Results: The model with a 3-day delay from transmission to reporting yielded the best fit using R2 (the coefficient of determination). This result suggests that the recommended period of school closure is more than 4 days. Moreover, the effect of school closure in the simulation of school closure showed the following: the number of infected students decreased by about 24% at its peak, and the number of cumulative infected students decreased by about 8.0%.

Conclusions: School closure was an effective intervention for mitigating the spread of influenza and should be implemented for more than 4 days. School closure has a remarkable impact on decreasing the number of infected students at the peak, but it does not substantially decrease the total number of infected students.

Fig 1. Structure of the transmission model that incorporates a time delay.

Diagram of the relationship between the day of infection, the day of becoming infectious, and the day a case is reported, in the case of d = 3. The symbol of a virus indicates transmission. $\widehat{S}$ and $\widehat{I}$ are observed values of daily reports. S and I are theoretical values. I ₄(t + 1) is derived from S(t − 3), infected by I ₃(t − 3), becomes infectious at t, and is reported as a case at (t + 1). I ₁ and I ₂ indicate exposed students (i.e., I ₁ = E ₁ and I ₂ = E ₂). I ₄ is not infectious because it is absent from school.

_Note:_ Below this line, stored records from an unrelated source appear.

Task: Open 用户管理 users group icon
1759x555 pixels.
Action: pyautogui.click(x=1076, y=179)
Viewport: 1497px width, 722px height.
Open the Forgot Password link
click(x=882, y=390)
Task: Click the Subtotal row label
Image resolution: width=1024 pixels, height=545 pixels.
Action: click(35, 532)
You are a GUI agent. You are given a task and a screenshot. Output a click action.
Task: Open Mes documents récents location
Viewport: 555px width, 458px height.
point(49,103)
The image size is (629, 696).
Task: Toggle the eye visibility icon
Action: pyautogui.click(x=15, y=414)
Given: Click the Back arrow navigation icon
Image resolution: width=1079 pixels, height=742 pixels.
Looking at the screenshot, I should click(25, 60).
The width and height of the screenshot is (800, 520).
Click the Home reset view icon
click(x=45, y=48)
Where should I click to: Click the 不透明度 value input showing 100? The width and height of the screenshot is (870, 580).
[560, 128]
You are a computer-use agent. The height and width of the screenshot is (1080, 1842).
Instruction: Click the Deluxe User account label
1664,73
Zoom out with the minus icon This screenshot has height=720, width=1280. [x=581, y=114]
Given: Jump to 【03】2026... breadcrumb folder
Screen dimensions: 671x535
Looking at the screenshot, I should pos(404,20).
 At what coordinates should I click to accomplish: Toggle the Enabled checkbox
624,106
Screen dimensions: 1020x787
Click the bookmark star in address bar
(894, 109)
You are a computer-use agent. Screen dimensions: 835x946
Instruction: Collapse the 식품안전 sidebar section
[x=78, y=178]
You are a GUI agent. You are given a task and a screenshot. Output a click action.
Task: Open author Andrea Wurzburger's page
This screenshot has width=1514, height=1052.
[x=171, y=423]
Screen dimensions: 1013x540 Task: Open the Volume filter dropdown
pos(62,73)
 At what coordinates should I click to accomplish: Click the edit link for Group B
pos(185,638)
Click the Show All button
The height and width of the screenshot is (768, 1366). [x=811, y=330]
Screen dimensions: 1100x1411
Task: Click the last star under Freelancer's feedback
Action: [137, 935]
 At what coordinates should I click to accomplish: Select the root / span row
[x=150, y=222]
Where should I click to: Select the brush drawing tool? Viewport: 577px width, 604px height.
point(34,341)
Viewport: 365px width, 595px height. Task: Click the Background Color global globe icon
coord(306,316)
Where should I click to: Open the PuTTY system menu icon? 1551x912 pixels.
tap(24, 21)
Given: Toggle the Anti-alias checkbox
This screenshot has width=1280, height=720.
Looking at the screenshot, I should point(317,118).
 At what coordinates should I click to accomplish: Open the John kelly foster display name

Fig 2. Time course of pandemic (H1N1) 2009 in Oita City, Japan.

From September 2009 to March 2010, (A) a comparison of infected raw values of students and the moving average for 7-day values, (B) comparison of the number of absent students under school closure and students reported as a case, and (C) comparison of absolute humidity (AH) and the number of students reported as a case. The grey dashed line indicates AH of 11 g/m³. The number of absent students under school closure, number of students reported as a case, and AH are shown as a moving average for 7 days.

Fig 3. Sentinel reports by age group in Oita City, Japan from September 2009 to March 2010.

Data were collected from 16 randomly chosen hospitals in Oita City and provided by Oita City Health Care Centre. The general age distribution in Japanese schools is 4–6 years for kindergarten, 7–12 years for elementary school, 13–15 years for junior high school, and 16–18 years for high school students.

Fig 4. Simulated time course with various degrees of delay d = 1–5 in Oita City, Japan.

From September 2009 to March 2010, (A) the number of newly infected students and (B) cumulative number of infected students. The parameters we used for each d are shown in Table 1.

Fig 5. Simulated time course with and without school closure in d = 3 in Oita City, Japan.

From September 2009 to March 2010, (A) the number of newly infected students and (B) cumulative number of infected students.